La struttura è praticamente pronta, si stanno sistemando le pertinenze esterne”, sottolinea Giorgi al Capoluogo. A guardare le fotografie in effetti l’impressione è che si sia arrivati proprio alle battute finali.

La caserma dei carabinieri di Montereale, gravemente danneggiata dal sisma del 2016, è stata demolita e ricostruita .

Le conseguenze delle scosse sismiche del 2016/2017 resero inagibile la vecchia caserma. Il Comune mise a disposizione dei carabinieri un container, e in seguito una struttura utilizzata anche per ospitare l’asilo. La nuova caserma ospiterà carabinieri e carabinieri forestali. Il progetto si base su un “modello architettonico inclusivo e di riferimento anche attraverso la realizzazione di una piazza identitaria per la comunità locale, quale connessione tra il cittadino e l’Amministrazione utilizzatrice. Un modello che esalta il nuovo approccio logistico scelto dall’Arma di posizionarsi sul territorio in modo unitario per una migliore sinergia fra Carabinieri e Carabinieri Forestali, che si integra ed è componente importante del più ampio progetto ‘C.A.S.A. (Caserme Ammodernate ed efficienti Sismicamente resistenti Aperte alla cittadinanza) del Carabiniere’, che sarà implementato su tutto il territorio nazionale”. Si tratta inoltre di “un esempio di innovazione dal punto di vista costruttivo: la struttura dell’edificio di Montereale interamente realizzata con setti portanti in legno X-lam. Durabilità e resistenza antisismica, da un lato, e standardizzazione e montaggio a secco, dall’altro, permettono di ottenere vantaggi decisivi rispetto alle costruzioni tradizionali quanto a livello di qualità dei materiali e di velocità di posa in opera. I prospetti esterni saranno rivestiti con pannelli in alluminio anodizzato altamente efficienti e sostenibili assicurando bassi costi di manutenzione nel tempo”.
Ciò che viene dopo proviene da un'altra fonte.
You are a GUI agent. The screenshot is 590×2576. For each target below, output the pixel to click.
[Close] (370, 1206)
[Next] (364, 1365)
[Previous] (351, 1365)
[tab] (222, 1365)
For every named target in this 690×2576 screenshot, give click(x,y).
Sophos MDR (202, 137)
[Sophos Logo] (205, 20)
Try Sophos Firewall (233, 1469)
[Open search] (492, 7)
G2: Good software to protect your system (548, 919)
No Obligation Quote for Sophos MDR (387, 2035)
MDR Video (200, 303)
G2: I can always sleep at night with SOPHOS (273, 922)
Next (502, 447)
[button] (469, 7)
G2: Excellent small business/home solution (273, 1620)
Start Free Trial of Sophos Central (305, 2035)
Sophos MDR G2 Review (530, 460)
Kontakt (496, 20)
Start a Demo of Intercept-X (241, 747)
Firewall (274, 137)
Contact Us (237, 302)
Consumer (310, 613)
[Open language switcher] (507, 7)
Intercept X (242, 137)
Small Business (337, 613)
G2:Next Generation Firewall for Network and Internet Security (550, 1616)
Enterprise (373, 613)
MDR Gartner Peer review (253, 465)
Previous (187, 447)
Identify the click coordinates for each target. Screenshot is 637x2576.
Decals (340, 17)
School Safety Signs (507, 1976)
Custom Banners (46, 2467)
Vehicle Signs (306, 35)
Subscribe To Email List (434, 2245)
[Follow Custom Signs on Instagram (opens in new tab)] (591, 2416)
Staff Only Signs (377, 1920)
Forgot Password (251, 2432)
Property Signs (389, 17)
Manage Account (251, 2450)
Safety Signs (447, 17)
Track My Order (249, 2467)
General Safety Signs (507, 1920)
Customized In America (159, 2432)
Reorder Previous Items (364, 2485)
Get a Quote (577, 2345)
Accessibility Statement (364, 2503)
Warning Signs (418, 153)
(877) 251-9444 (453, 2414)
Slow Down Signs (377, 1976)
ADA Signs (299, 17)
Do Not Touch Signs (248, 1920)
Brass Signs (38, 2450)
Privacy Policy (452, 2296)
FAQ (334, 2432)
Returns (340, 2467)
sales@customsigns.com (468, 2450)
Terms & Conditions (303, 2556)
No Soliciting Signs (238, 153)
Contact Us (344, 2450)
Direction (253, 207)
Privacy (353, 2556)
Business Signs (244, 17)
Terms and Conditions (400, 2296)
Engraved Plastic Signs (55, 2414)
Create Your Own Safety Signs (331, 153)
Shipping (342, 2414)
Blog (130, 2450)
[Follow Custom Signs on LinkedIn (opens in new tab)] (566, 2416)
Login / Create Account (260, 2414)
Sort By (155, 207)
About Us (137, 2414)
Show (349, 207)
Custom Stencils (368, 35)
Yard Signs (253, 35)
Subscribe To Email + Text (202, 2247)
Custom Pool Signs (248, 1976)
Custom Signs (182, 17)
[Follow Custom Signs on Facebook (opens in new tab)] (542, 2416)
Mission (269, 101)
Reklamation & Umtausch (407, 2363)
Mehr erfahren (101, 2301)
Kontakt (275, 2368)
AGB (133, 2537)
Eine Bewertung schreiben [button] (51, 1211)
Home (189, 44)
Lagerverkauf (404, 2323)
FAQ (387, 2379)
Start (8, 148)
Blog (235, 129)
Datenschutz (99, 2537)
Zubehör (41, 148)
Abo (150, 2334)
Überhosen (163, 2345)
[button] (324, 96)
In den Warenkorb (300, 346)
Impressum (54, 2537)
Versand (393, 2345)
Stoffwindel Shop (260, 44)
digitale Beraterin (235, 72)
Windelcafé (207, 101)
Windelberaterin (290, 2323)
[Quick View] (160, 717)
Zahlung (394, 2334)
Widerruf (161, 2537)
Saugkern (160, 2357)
Nelle quattro regioni colpite dal sisma (Abruzzo, Lazio, Marche e Umbria) sono stati condotti 34 interventi complessivi sulle caserme. Di questi otto sono in Abruzzo, per 21 milioni stanziati in tutto. Anche la caserma di Castelli viene sottoposta a demolizione e ricostruzione. Per quanto riguarda questo particolare genere di lavori in testa ci sono, nel cratere 2016, sono le Marche, con 54 milioni destinati a demolizioni e ricostruzioni di caserme.